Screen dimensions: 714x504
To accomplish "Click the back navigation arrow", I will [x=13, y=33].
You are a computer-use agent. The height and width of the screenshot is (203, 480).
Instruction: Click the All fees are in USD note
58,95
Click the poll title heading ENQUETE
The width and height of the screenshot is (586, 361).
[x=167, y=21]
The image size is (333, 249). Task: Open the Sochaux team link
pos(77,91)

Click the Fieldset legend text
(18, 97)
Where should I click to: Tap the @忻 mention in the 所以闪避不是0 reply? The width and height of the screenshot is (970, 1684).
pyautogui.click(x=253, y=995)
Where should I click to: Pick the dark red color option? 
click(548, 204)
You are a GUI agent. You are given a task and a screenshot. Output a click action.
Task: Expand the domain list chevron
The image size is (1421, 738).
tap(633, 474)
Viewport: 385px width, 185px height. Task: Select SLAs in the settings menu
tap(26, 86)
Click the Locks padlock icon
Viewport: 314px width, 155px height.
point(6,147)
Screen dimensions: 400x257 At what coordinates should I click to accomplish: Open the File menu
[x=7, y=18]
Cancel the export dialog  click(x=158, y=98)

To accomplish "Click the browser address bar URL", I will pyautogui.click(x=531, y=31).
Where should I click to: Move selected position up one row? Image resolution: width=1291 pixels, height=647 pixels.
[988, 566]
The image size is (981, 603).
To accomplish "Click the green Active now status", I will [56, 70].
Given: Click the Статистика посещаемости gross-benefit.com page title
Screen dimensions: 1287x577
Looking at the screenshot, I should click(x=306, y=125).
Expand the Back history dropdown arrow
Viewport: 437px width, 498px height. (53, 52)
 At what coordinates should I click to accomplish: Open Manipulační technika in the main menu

◆ ACTION ITEM ◆
Please retype, exactly as written, every line from the line containing "Viewport: 385px width, 185px" through the last line of the records above, including both of those lines, and nothing else.

◆ SOLVED PROBLEM ◆
Viewport: 385px width, 185px height. Task: Select SLAs in the settings menu
tap(26, 86)
Click the Locks padlock icon
Viewport: 314px width, 155px height.
point(6,147)
Screen dimensions: 400x257 At what coordinates should I click to accomplish: Open the File menu
[x=7, y=18]
Cancel the export dialog  click(x=158, y=98)

To accomplish "Click the browser address bar URL", I will pyautogui.click(x=531, y=31).
Where should I click to: Move selected position up one row? Image resolution: width=1291 pixels, height=647 pixels.
[988, 566]
The image size is (981, 603).
To accomplish "Click the green Active now status", I will [56, 70].
Given: Click the Статистика посещаемости gross-benefit.com page title
Screen dimensions: 1287x577
Looking at the screenshot, I should click(x=306, y=125).
Expand the Back history dropdown arrow
Viewport: 437px width, 498px height. (53, 52)
 At what coordinates should I click to accomplish: Open Manipulační technika in the main menu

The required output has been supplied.